Max Pepper
- Born: 9 May 2001 (age 25)
- Height: 1.84 m (6 ft 0 in)
- Weight: 88 kg (194 lb; 13 st 12 lb)
- University: University of Durham
- Notable relative: Guy Pepper

Rugby union career
- Position(s): Scrum-half, Wing

Senior career
- Years: Team / Apps / (Points)
- 2024-2025: Newcastle Falcons / 18 / (25)
- 2025-: Bristol Bears / 9 / (10)

National sevens team
- Years: Team /  / Comps
- 2024: Great Britain

= Max Pepper =

English rugby union player (born 2001)

Max Pepper (born 9 May 2001) is an English professional English rugby union footballer who plays as a scrum-half and wing for Rugby Premiership side Bristol Bears. He has represented Great Britain at rugby sevens.

==Early life==
He grew up in Barnard Castle and studied Sport, Exercise and Physical Activity at Durham University. He represented England Students at rugby union.

==Career==
After being released from the Newcastle Falcons academy as an 18 year-old, he played for National League 1 club Darlington Mowden Park and played invitational rugby sevens for Shogun Rugby and was capped by the Great Britain national rugby sevens team.

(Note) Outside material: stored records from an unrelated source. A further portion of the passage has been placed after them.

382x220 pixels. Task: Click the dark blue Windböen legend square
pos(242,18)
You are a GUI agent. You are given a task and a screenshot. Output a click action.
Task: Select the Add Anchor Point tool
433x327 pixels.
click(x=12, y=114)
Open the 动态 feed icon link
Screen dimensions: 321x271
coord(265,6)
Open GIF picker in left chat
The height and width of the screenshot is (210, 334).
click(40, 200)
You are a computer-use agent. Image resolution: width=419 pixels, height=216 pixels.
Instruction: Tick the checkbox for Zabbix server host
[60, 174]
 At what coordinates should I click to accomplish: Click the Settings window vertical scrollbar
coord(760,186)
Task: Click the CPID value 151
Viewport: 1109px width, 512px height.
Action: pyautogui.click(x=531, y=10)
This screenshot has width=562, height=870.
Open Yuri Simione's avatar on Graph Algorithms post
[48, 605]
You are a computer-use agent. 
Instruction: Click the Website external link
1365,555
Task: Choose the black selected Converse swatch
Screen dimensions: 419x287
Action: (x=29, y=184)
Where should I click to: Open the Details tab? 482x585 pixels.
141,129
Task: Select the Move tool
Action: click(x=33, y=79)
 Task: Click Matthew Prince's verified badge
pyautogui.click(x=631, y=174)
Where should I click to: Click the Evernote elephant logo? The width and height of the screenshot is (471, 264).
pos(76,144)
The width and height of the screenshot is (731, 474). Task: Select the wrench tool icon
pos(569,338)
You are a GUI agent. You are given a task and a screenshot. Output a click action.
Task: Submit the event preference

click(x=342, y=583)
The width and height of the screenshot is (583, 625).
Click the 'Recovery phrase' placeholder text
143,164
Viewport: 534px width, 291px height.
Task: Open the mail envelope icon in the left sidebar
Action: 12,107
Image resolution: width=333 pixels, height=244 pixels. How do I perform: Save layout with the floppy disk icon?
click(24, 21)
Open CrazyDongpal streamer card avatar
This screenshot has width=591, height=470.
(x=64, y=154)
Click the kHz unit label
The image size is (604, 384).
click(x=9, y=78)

Playing for Durham University he was named the British Universities and Colleges Sport (BUCS) player of the year for the 2023-24 season. He also made two appearances Newcastle Falcons during the 2023-24 season. He made a try-scoring debut for Newcastle against Caldy RFC in the Premiership Rugby Cup. He made his Premiership Rugby debut against Bristol Bears in April 2024. In June 2024, he signed a one-year professional contract with Newcastle Falcons.

He signed for Bristol Bears ahead of the 2025–26 season.

==Personal life==
His father, Martin Pepper, played in the back row for Harlequins and represented England B and later became director of sport and second master at Barnard Castle School. His brother Guy Pepper is also a professional rugby union player.